_Task goal_
Line by line, restate the listing below without any change.

══ Records to process ══

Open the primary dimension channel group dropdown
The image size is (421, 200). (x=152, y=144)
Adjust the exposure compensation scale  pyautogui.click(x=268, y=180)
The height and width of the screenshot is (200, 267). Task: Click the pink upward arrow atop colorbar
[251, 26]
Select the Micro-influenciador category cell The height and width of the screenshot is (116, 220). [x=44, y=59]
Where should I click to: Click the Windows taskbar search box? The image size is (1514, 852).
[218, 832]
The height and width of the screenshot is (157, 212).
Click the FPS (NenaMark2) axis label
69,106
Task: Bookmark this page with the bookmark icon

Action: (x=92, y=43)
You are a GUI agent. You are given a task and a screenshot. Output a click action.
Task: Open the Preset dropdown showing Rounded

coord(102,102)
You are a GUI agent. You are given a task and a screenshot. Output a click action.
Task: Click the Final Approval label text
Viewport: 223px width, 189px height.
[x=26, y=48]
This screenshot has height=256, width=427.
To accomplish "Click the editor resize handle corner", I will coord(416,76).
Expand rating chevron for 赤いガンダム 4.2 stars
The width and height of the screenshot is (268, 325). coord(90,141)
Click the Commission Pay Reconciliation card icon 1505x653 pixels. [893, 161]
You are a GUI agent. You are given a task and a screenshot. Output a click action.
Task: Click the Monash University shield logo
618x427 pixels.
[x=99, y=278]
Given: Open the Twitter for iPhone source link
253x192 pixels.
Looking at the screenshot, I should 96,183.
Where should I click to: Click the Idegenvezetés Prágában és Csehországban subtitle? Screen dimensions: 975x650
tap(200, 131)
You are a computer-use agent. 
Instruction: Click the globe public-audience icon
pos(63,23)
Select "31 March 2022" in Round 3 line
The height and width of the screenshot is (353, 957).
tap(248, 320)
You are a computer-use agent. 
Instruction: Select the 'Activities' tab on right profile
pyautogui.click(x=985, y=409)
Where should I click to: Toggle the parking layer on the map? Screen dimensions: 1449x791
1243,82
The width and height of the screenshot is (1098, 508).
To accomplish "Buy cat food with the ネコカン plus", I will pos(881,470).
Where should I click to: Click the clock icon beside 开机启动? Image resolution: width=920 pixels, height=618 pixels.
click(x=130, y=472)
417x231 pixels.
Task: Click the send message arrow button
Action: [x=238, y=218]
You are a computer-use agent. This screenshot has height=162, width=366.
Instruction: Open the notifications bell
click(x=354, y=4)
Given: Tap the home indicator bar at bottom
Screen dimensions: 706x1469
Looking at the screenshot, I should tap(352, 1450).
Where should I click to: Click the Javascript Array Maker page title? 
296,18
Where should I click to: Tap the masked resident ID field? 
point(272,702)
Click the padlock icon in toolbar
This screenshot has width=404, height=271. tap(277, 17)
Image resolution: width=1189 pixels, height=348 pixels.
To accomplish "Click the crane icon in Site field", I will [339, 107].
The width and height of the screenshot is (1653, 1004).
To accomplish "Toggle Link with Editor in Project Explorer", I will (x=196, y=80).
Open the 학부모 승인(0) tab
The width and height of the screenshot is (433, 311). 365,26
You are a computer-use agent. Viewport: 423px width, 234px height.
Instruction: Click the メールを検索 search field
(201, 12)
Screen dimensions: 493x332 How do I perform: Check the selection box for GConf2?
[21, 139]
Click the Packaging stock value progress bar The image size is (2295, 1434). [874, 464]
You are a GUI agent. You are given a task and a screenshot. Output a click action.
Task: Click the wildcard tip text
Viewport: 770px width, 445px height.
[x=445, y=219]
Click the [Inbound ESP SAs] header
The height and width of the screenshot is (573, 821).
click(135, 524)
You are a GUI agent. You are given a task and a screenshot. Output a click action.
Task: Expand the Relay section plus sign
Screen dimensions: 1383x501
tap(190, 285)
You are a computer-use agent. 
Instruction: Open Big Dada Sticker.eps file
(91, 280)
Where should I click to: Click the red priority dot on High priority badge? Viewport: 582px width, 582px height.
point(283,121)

═══

_Your response_
Open the primary dimension channel group dropdown
The image size is (421, 200). (x=152, y=144)
Adjust the exposure compensation scale  pyautogui.click(x=268, y=180)
The height and width of the screenshot is (200, 267). Task: Click the pink upward arrow atop colorbar
[251, 26]
Select the Micro-influenciador category cell The height and width of the screenshot is (116, 220). [x=44, y=59]
Where should I click to: Click the Windows taskbar search box? The image size is (1514, 852).
[218, 832]
The height and width of the screenshot is (157, 212).
Click the FPS (NenaMark2) axis label
69,106
Task: Bookmark this page with the bookmark icon

Action: (x=92, y=43)
You are a GUI agent. You are given a task and a screenshot. Output a click action.
Task: Open the Preset dropdown showing Rounded

coord(102,102)
You are a GUI agent. You are given a task and a screenshot. Output a click action.
Task: Click the Final Approval label text
Viewport: 223px width, 189px height.
[x=26, y=48]
This screenshot has height=256, width=427.
To accomplish "Click the editor resize handle corner", I will coord(416,76).
Expand rating chevron for 赤いガンダム 4.2 stars
The width and height of the screenshot is (268, 325). coord(90,141)
Click the Commission Pay Reconciliation card icon 1505x653 pixels. [893, 161]
You are a GUI agent. You are given a task and a screenshot. Output a click action.
Task: Click the Monash University shield logo
618x427 pixels.
[x=99, y=278]
Given: Open the Twitter for iPhone source link
253x192 pixels.
Looking at the screenshot, I should 96,183.
Where should I click to: Click the Idegenvezetés Prágában és Csehországban subtitle? Screen dimensions: 975x650
tap(200, 131)
You are a computer-use agent. 
Instruction: Click the globe public-audience icon
pos(63,23)
Select "31 March 2022" in Round 3 line
The height and width of the screenshot is (353, 957).
tap(248, 320)
You are a computer-use agent. 
Instruction: Select the 'Activities' tab on right profile
pyautogui.click(x=985, y=409)
Where should I click to: Toggle the parking layer on the map? Screen dimensions: 1449x791
1243,82
The width and height of the screenshot is (1098, 508).
To accomplish "Buy cat food with the ネコカン plus", I will pos(881,470).
Where should I click to: Click the clock icon beside 开机启动? Image resolution: width=920 pixels, height=618 pixels.
click(x=130, y=472)
417x231 pixels.
Task: Click the send message arrow button
Action: [x=238, y=218]
You are a computer-use agent. This screenshot has height=162, width=366.
Instruction: Open the notifications bell
click(x=354, y=4)
Given: Tap the home indicator bar at bottom
Screen dimensions: 706x1469
Looking at the screenshot, I should tap(352, 1450).
Where should I click to: Click the Javascript Array Maker page title? 
296,18
Where should I click to: Tap the masked resident ID field? 
point(272,702)
Click the padlock icon in toolbar
This screenshot has width=404, height=271. tap(277, 17)
Image resolution: width=1189 pixels, height=348 pixels.
To accomplish "Click the crane icon in Site field", I will [339, 107].
The width and height of the screenshot is (1653, 1004).
To accomplish "Toggle Link with Editor in Project Explorer", I will (x=196, y=80).
Open the 학부모 승인(0) tab
The width and height of the screenshot is (433, 311). 365,26
You are a computer-use agent. Viewport: 423px width, 234px height.
Instruction: Click the メールを検索 search field
(201, 12)
Screen dimensions: 493x332 How do I perform: Check the selection box for GConf2?
[21, 139]
Click the Packaging stock value progress bar The image size is (2295, 1434). [874, 464]
You are a GUI agent. You are given a task and a screenshot. Output a click action.
Task: Click the wildcard tip text
Viewport: 770px width, 445px height.
[x=445, y=219]
Click the [Inbound ESP SAs] header
The height and width of the screenshot is (573, 821).
click(135, 524)
You are a GUI agent. You are given a task and a screenshot. Output a click action.
Task: Expand the Relay section plus sign
Screen dimensions: 1383x501
tap(190, 285)
You are a computer-use agent. 
Instruction: Open Big Dada Sticker.eps file
(91, 280)
Where should I click to: Click the red priority dot on High priority badge? Viewport: 582px width, 582px height.
point(283,121)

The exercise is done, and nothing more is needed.